Wie het zo ziet zal zeggen: het gaat niet maar om een aantal teksten waarin Jezus’ komst wordt voorzegd. Die teksten moeten natuurlijk wel gelezen en bepreekt worden. Het gaat echter om Gods handelen tot verlossing. Naarmate dat plan in zijn onderdelen gekend wordt zal het eindpunt ook meer aandacht krijgen. Het is adembenemend om adventsteksten bij de profeten te lezen. Sommige lezers leerden ze uit hun hoofd om deze op het Kerstfeest voor ouderen en ouders te kunnen opzeggen. Het is echter nog aangrijpender en indrukwekkender om de vervulling van die tekst in historische situaties na te gaan tot op de wederkomst van Jezus Christus.

De geest als onderpand
De lezer begrijpt: het gaat mij niet maar om een aantal teksten.
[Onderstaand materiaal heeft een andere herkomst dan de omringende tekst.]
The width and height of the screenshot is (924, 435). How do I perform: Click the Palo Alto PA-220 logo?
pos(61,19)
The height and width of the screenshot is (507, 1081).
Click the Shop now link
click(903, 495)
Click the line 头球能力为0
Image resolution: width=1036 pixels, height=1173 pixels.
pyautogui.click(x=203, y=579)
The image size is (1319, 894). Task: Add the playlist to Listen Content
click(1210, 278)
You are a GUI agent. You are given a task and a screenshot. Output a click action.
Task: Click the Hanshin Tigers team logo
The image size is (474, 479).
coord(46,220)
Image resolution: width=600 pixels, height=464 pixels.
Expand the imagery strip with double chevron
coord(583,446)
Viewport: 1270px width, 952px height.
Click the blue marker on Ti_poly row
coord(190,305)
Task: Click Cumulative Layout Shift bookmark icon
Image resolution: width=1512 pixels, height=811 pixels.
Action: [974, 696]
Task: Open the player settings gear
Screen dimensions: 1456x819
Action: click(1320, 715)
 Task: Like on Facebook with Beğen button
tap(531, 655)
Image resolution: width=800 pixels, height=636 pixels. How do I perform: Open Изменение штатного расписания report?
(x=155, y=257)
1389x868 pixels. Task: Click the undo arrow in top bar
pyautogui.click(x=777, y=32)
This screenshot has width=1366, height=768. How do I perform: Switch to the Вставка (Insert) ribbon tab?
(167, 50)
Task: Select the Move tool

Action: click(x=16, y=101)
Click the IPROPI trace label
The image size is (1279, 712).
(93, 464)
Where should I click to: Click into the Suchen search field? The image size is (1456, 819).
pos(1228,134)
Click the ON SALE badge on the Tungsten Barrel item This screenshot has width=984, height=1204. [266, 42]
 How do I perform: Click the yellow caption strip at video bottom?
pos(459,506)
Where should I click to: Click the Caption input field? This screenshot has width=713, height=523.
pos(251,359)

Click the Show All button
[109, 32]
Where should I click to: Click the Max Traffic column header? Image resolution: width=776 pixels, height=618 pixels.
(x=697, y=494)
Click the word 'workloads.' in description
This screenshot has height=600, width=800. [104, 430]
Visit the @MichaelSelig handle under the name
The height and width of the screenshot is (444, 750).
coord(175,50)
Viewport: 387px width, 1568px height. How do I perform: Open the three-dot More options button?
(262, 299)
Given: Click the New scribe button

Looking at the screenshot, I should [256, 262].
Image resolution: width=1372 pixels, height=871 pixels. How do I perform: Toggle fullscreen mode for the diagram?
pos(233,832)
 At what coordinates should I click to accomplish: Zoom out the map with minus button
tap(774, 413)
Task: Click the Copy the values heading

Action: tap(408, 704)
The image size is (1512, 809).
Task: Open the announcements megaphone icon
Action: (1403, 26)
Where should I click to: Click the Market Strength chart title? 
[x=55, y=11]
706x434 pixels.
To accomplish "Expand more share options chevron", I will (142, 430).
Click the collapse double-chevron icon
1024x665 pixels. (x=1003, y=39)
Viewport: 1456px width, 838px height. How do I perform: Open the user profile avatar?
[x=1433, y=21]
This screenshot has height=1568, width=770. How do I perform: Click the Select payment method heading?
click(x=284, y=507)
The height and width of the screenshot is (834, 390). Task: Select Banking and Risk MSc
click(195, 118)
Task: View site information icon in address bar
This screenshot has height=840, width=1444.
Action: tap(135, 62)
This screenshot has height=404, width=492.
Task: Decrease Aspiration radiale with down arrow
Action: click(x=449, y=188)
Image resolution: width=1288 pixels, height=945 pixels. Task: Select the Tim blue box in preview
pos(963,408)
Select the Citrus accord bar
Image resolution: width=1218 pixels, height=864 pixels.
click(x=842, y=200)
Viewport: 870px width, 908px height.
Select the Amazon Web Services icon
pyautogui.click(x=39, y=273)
Het gaat me er om wat God in en met de wereld doet van stap tot stap te volgen. En dan in de volle zekerheid dat het einde goed en groots zal zijn.
Wat volbracht heet op Golgotha wordt voltooid op de jongste dag van de wereldgeschiedenis. Liever nog zeg ik: van Gods heilsgeschiedenis.

Dus de Schrift moet voor ons opengedaan worden en daardoor opengaan in haar volle lengte en breedte.
Dan gaat het niet alleen om verzoening, en (vervolgens) ook niet alleen om de gaven van de Geest. Het is goed dat daarvoor (in onderlinge samenhang van beiden) aandacht komt. Dan gaat het ook om de voltooiing.

De Geest wordt in 2 Korinthiërs 1: 22 het onderpand van de verlossing genoemd. Zie ook 5: 5 en Efeziërs 1: 14. Dat wil zeggen dat de Geest zelf nog niet het voltooide heil is; al is Hij er wel deel van en ook de garantie van de voltooiing. Vandaar de term onderpand.
Toch is de Geest in het licht van de te verwachten volkomen verlossing, nog maar een onderdeel, een voorsmaak, waarin tegelijk de zekerheid van Gods kant ligt opgesloten, dat het volle heil ons deel zal worden, even zeker en vast als we nu de Geest hebben ontvangen.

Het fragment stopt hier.